Segment Start: Listed entries
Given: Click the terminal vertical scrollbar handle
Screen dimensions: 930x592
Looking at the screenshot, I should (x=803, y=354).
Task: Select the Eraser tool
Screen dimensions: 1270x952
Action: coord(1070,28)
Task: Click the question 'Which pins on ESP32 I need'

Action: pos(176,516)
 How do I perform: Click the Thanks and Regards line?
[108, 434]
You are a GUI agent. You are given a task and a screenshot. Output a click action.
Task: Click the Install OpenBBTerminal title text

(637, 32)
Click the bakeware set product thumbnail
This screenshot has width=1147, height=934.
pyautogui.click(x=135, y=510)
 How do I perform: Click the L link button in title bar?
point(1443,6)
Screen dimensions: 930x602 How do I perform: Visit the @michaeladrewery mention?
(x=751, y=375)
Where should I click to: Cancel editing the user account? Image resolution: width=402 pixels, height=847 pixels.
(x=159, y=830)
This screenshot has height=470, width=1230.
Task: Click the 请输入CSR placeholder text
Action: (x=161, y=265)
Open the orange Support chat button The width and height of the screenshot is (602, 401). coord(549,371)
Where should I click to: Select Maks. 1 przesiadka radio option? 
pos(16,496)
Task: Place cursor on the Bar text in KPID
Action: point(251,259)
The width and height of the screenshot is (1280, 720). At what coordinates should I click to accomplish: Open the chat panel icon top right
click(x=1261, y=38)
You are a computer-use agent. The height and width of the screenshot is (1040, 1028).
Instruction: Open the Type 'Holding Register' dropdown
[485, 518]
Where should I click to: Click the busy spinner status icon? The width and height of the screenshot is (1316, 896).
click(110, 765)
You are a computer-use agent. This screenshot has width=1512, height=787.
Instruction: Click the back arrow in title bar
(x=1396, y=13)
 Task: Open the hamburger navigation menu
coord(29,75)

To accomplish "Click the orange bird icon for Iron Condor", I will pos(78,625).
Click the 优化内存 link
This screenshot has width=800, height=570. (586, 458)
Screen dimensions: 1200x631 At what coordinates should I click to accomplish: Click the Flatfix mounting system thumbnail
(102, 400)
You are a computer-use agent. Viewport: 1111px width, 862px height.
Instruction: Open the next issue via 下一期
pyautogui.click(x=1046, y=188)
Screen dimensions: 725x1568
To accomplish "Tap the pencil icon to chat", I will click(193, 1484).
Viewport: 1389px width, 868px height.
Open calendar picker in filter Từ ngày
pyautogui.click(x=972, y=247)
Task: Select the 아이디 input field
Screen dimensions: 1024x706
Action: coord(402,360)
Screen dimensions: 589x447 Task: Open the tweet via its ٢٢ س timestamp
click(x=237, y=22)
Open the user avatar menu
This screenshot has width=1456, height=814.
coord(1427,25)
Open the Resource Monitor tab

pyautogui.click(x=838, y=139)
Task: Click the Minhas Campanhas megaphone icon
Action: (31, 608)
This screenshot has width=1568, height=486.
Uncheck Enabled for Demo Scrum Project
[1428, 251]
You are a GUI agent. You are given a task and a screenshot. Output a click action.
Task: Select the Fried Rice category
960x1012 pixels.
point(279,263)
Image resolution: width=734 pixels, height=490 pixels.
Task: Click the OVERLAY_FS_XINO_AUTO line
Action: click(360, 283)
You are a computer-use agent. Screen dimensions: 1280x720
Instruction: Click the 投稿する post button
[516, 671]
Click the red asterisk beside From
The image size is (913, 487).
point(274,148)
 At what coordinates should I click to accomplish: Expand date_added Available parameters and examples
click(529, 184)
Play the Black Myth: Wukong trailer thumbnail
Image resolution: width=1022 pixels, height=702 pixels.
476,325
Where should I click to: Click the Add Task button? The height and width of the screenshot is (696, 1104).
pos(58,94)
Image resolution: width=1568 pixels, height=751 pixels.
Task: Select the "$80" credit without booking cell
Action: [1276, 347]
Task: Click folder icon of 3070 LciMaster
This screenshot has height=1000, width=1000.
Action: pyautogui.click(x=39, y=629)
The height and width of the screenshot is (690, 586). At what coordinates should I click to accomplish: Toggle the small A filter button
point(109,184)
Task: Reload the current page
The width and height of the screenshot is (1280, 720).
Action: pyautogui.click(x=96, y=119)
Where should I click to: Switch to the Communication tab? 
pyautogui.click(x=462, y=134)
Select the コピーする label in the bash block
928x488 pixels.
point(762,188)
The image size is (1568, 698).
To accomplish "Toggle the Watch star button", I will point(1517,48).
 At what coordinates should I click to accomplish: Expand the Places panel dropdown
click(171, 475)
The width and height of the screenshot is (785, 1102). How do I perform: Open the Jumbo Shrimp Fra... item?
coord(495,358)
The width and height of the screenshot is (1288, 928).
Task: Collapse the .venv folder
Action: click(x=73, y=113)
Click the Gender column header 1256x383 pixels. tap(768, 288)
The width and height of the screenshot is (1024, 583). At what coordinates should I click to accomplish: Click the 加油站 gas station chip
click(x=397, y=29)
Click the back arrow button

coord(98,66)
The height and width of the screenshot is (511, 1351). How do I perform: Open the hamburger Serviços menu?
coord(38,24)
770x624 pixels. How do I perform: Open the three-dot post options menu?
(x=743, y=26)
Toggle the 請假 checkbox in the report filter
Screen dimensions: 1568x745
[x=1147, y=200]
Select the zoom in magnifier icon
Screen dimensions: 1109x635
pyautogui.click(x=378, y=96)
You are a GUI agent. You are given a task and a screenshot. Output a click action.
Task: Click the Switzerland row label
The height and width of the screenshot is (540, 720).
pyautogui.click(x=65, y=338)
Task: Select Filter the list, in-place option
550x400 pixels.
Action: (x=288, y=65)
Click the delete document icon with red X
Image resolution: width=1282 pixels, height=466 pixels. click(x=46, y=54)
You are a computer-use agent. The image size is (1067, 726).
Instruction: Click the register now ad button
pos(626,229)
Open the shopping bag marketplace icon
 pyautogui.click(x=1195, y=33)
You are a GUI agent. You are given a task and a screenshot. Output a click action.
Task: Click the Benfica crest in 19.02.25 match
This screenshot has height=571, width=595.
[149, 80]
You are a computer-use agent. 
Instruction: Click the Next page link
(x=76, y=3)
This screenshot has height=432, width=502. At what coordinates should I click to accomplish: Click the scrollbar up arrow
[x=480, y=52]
Segment End: Listed entries
— What the exercise asks —
Copy out the line holding "Select the zoom in magnifier icon". Then copy every later line of the data, unchanged, through the last one.

— Answer —
Select the zoom in magnifier icon
Screen dimensions: 1109x635
pyautogui.click(x=378, y=96)
You are a GUI agent. You are given a task and a screenshot. Output a click action.
Task: Click the Switzerland row label
The height and width of the screenshot is (540, 720).
pyautogui.click(x=65, y=338)
Task: Select Filter the list, in-place option
550x400 pixels.
Action: (x=288, y=65)
Click the delete document icon with red X
Image resolution: width=1282 pixels, height=466 pixels. click(x=46, y=54)
You are a computer-use agent. The image size is (1067, 726).
Instruction: Click the register now ad button
pos(626,229)
Open the shopping bag marketplace icon
 pyautogui.click(x=1195, y=33)
You are a GUI agent. You are given a task and a screenshot. Output a click action.
Task: Click the Benfica crest in 19.02.25 match
This screenshot has height=571, width=595.
[149, 80]
You are a computer-use agent. 
Instruction: Click the Next page link
(x=76, y=3)
This screenshot has height=432, width=502. At what coordinates should I click to accomplish: Click the scrollbar up arrow
[x=480, y=52]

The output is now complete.